In [4]:
from bootcamp.databricks_compat import display, dbutils, spark
from data.config import DATA_DIR

In [5]:
%fs ls /databricks-datasets/nyctaxi/tripdata/yellow/

path,name,size,modificationTime
dbfs:/home/jovyan/work/data/databricks-datasets/nyctaxi/tripdata/yellow/yellow_tripdata_sample.tsv.gz,yellow_tripdata_sample.tsv.gz,81887950,1765285617688


In [6]:
nytaxi_df = spark.read.format("csv") \
    .option("header", "true") \
    .option("sep", "\t") \
    .option("inferSchema", "true") \
    .option("codec", "gzip") \
    .load(f"{DATA_DIR}/databricks-datasets/nyctaxi/tripdata/yellow/yellow_tripdata_sample.tsv.gz")

In [7]:
nytaxi_df.count()

1000660

In [8]:
nytaxi_df.show()

+----------+---------+-----------+-------------------+------------+-------------------+------------------+------------+------------------+------------------+------------------+------------------+---------------+------------------+-----------+-----+-------+----------+------------+---------+---------------------+------------+------------+---------+------+-------+--------+-------------------+--------------+---------------+-------------+-----------------+-----------------+--------------+--------------------+-----------+--------------------+---------------+----------------+--------------+------------------+------------------+---------------+--------------------+------------+
|   trip_id|vendor_id|pickup_date|    pickup_datetime|dropoff_date|   dropoff_datetime|store_and_fwd_flag|rate_code_id|  pickup_longitude|   pickup_latitude| dropoff_longitude|  dropoff_latitude|passenger_count|     trip_distance|fare_amount|extra|mta_tax|tip_amount|tolls_amount|ehail_fee|improvement_surcharge|total_amo

In [10]:
nytaxi_df.write.format("delta").mode("overwrite").saveAsTable("nytaxi_yellow_trips")

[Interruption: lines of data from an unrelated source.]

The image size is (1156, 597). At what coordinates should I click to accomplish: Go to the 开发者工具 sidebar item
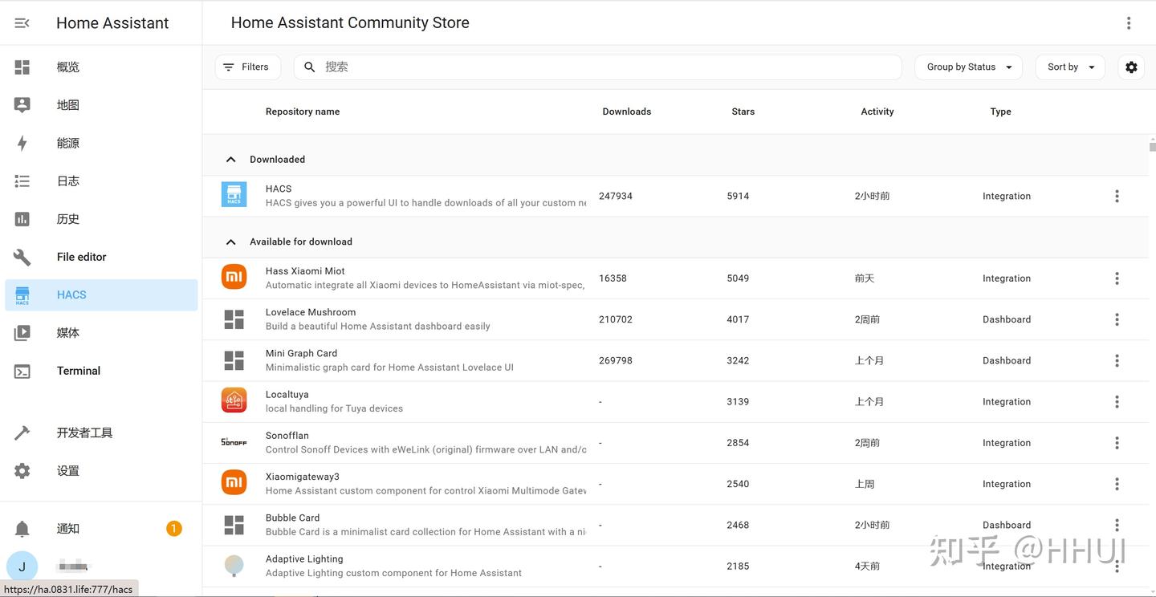click(84, 433)

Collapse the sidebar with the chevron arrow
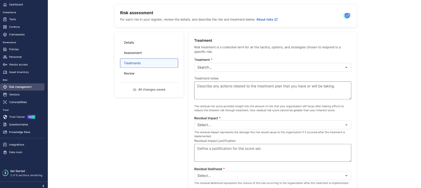[x=43, y=186]
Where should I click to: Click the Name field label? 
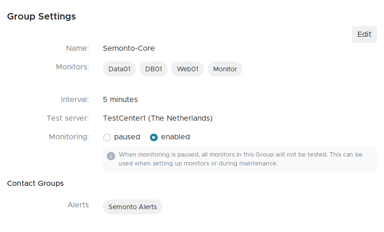pos(77,48)
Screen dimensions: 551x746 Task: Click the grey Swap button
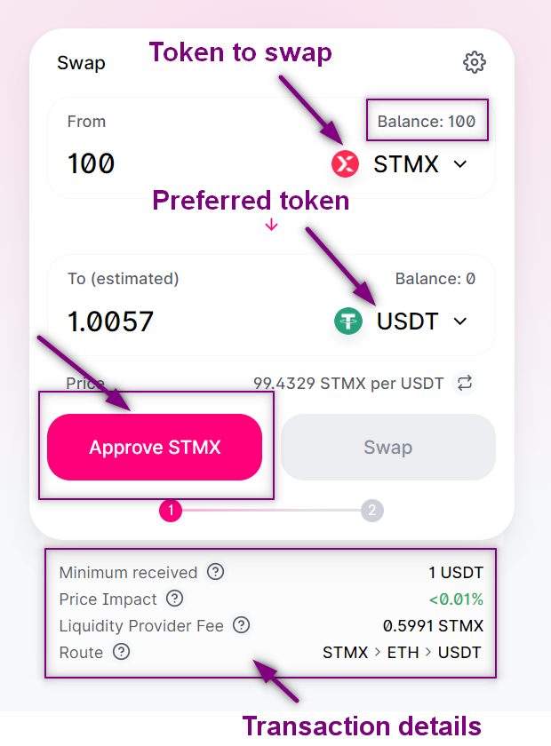[x=387, y=448]
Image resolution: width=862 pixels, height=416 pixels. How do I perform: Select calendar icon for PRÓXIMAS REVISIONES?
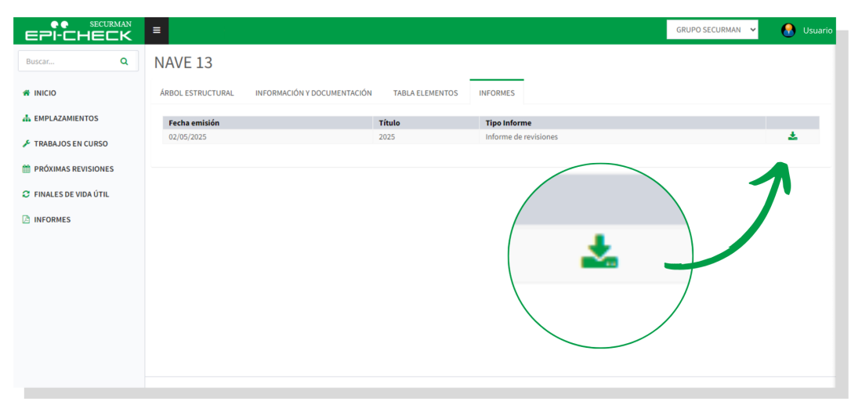coord(27,169)
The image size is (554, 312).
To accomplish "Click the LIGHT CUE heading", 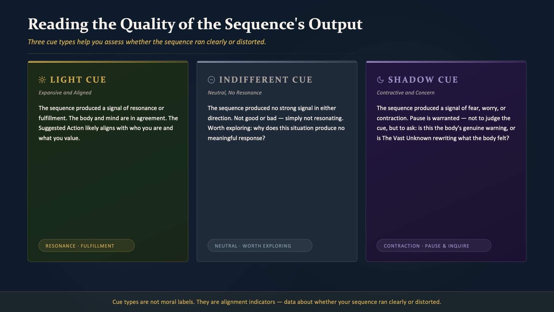I will (78, 80).
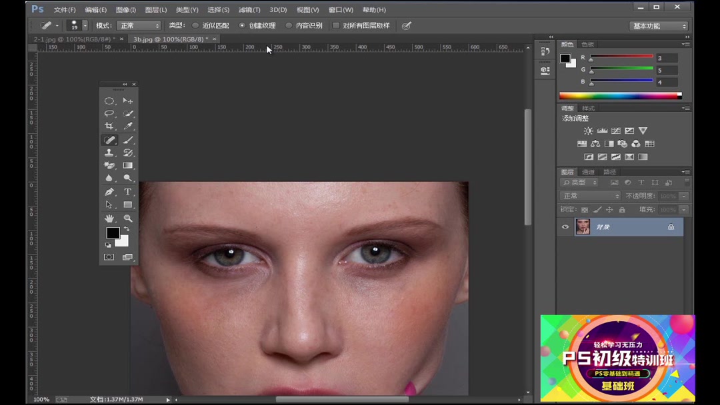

## Delta Cache (`spark.databricks.io.cache.enabled`)

**This is a Databricks-proprietary feature** — it does NOT work in open-source Apache Spark or Delta Lake.

On Databricks clusters, Delta Cache:
- Uses local NVMe SSD storage on worker nodes
- Automatically caches remote Parquet/Delta files from cloud storage (S3/ADLS/GCS)
- Is transparent (no code changes needed)

### Caching alternatives for local Spark:

**DataFrame caching:**
```python
df.cache()  # or df.persist(StorageLevel.MEMORY_AND_DISK)
df.unpersist()  # when done
```

**SQL table caching:**
```sql
CACHE TABLE my_table
UNCACHE TABLE my_table
```

**Delta optimizations (improves read performance):**
```sql
OPTIMIZE my_table
OPTIMIZE my_table ZORDER BY (column1, column2)
```

Since local development reads from local disk (not remote cloud storage), standard Spark caching provides the best performance improvement for repeated operations.


In [12]:
%%sql

WITH vendors AS (
  SELECT DISTINCT vendor_id
  FROM nytaxi_yellow_trips
)
SELECT COUNT(*) AS distinct_vendor_count
FROM vendors

distinct_vendor_count
2


In [14]:
%%sql

WITH vendors AS (
  SELECT DISTINCT vendor_id
  FROM nytaxi_yellow_trips
)
SELECT COUNT(*) AS distinct_vendor_count
FROM vendors

distinct_vendor_count
2


In [0]:
distinct_vendor_count = nytaxi_df.select("vendor_name").distinct().count()


In [0]:
distinct_vendor_count

Out[16]: 3

In [0]:
distinct_vendor_count = nytaxi_df.select("vendor_name").distinct().count()